'The End of Growth' is a book by Richard Heinberg that is set for publication by New Society Publishers in July 2011. What follows below is a synopsis and abridgment of Heinberg's introduction to the book. (If you want a PDF copy of the entire unedited introduction, click here.
The central assertion of this important book is both simple and startling: Economic growth as we have known it is essentially over and done with.
The economic "growth" of the past consisted of the expansion of the overall size of the economy (with ever more people being served and ever more money changing hands). It also had to do with the quantities of energy and material goods flowing through it.
The economic crisis that began in 2007-2008 was both foreseeable and inevitable, and it marks a permanent, fundamental break from past decades--a period during which most economists adopted the unrealistic view that perpetual economic growth is necessary and also possible to achieve. But there are now fundamental barriers to ongoing economic expansion, and the modern world is increasingly colliding with those barriers.
This is not to say the U.S. or the world as a whole will never see another quarter or year of growth relative to the previous quarter or year.
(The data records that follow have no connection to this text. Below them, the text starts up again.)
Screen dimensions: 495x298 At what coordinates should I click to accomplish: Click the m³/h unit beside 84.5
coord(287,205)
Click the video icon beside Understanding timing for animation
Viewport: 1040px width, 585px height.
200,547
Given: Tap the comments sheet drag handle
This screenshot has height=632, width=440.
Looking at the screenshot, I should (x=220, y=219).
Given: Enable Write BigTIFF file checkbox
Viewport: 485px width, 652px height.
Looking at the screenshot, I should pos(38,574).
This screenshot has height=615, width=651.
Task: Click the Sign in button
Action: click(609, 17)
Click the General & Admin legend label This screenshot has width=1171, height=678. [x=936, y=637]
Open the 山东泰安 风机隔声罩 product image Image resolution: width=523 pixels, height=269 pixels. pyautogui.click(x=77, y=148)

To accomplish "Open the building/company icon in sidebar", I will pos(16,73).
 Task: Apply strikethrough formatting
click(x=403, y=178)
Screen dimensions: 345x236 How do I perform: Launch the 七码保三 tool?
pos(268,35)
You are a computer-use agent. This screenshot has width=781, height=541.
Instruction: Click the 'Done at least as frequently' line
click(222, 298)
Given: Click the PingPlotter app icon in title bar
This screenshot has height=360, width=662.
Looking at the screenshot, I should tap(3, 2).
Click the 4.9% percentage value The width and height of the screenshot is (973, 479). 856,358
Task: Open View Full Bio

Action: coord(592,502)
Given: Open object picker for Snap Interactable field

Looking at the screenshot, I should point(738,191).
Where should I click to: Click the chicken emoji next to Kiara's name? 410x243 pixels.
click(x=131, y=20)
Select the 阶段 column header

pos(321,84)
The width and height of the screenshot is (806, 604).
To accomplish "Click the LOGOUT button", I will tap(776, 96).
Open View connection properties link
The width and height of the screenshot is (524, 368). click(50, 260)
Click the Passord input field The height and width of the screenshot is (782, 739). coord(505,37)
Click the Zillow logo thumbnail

However, when the bumps are averaged out, the general trend-line of the economy (measured in terms of production and consumption of real goods) will be level or downward rather than upward, from now on.
It will simply not be possible for any region, nation, or business to continue growing in any sustained way. Whatever growth does take place, temporarily, will be achieved at the expense of other regions, nations, or businesses. Another way to say this is that the global economy is now playing a zero-sum game with Mother Nature, in which an ever-shrinking pot will be divided up among the winners.
Why is economic growth ending?
Financial pundits point to profound problems internal to the economy--including overwhelming, un-repayable levels of public and private debt, and the bursting of the real estate bubble--as immediate threats to the resumption of economic growth. Their assumption, however, is that eventually, once these problems are properly dealt with, growth can and will pick up again. But the pundits fail to see factors external to the financial economy that make a resumption of conventional economic growth an impossibility. In other words, this is not a temporary condition, it is permanent.